● **EXERCISE DESCRIPTION**
What lines of the data below hold the string "pixels"? Copy each one out.

● **SOURCE MATERIAL**

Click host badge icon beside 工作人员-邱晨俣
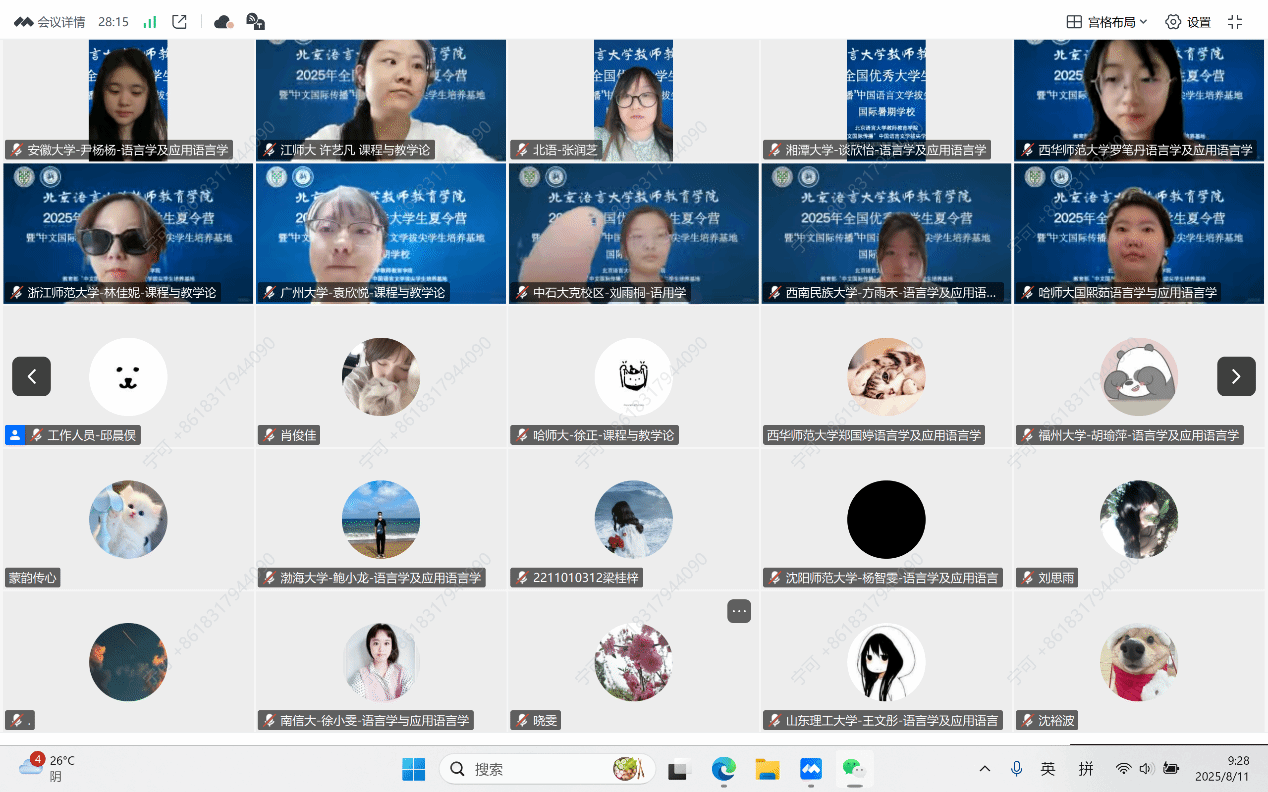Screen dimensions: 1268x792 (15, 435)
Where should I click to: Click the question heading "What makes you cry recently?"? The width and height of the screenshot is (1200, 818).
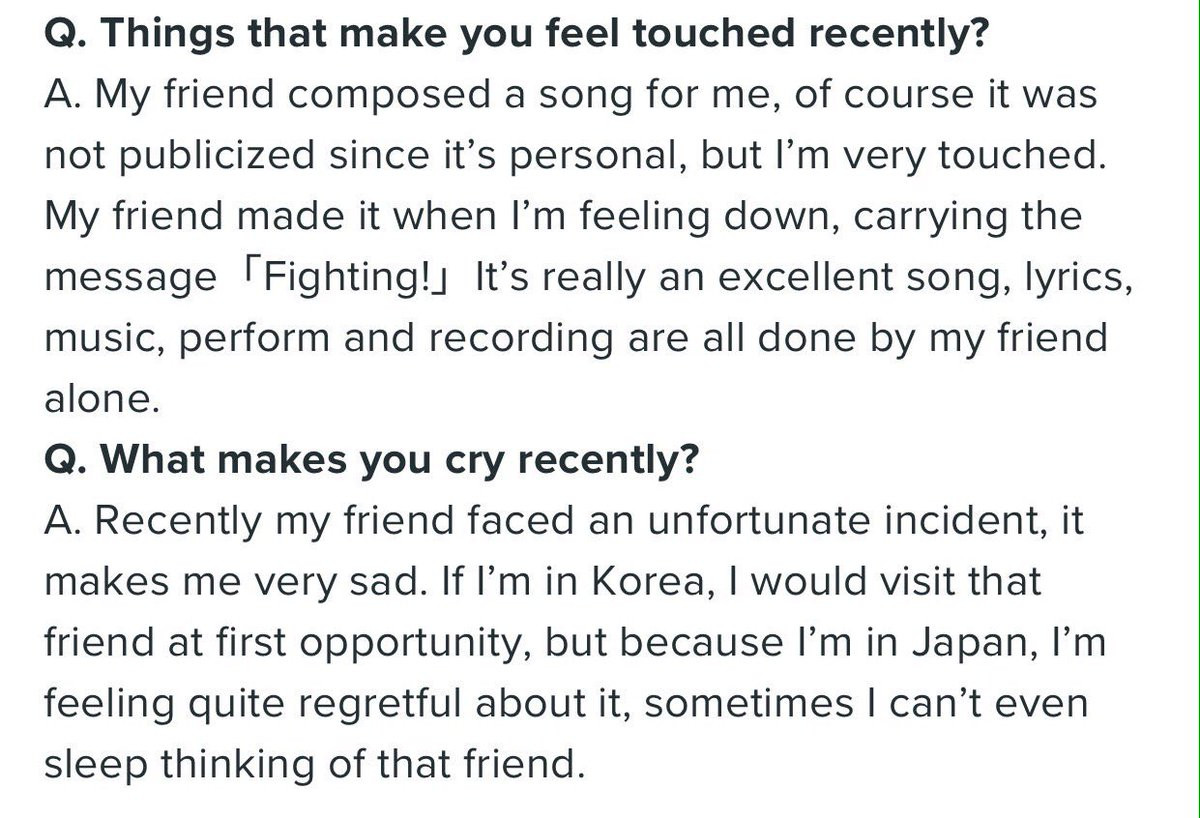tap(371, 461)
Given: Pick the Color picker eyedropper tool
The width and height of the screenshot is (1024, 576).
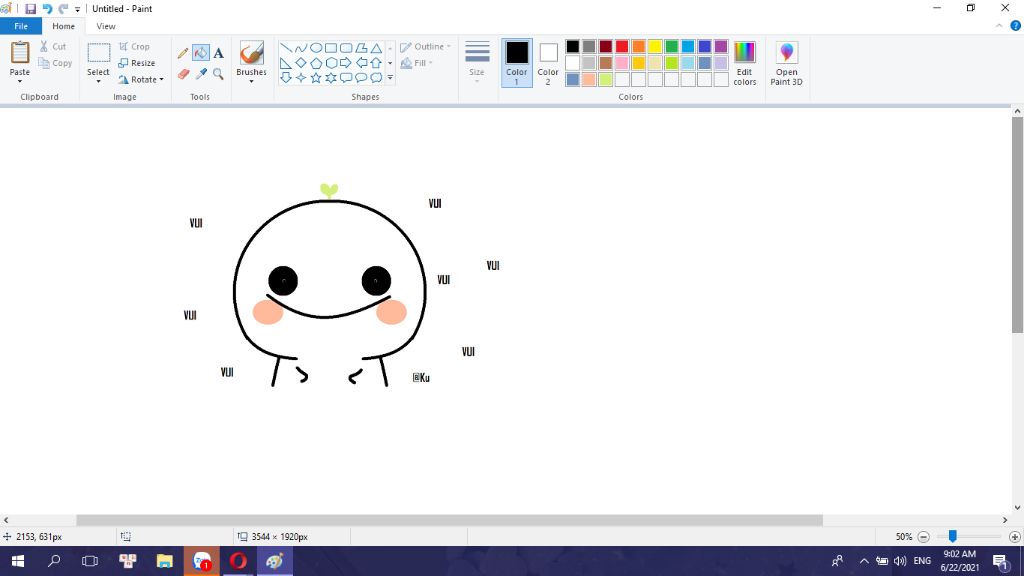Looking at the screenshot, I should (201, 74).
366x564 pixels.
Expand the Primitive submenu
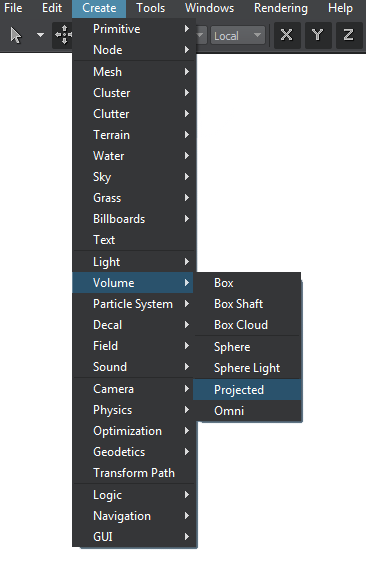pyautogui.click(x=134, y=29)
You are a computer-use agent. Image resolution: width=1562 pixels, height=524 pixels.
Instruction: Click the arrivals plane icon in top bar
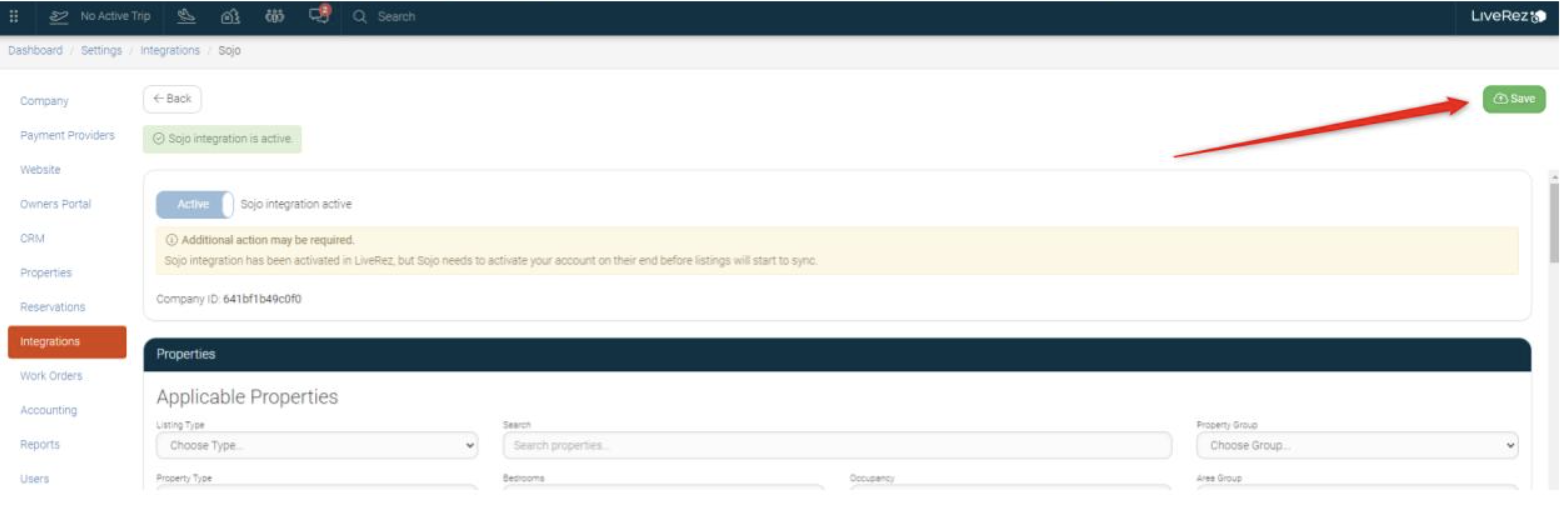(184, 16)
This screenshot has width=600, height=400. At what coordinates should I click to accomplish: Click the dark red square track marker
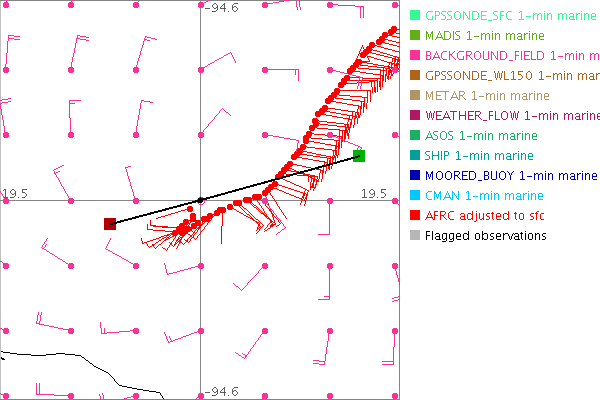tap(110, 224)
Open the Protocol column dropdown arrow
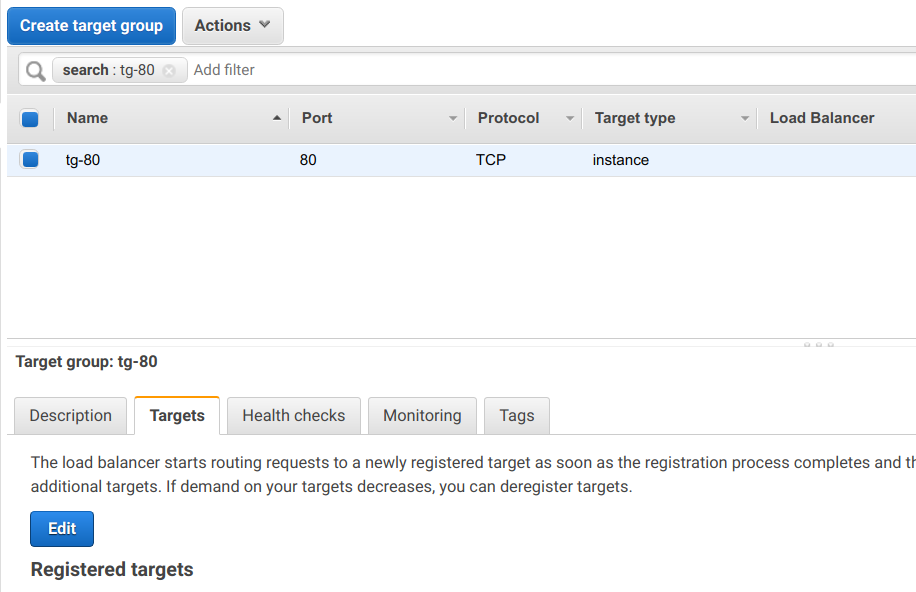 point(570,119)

● **RESULT OF THIS TASK**
366x564 pixels.
You are a computer-use agent. Image resolution: width=1562 pixels, height=524 pixels.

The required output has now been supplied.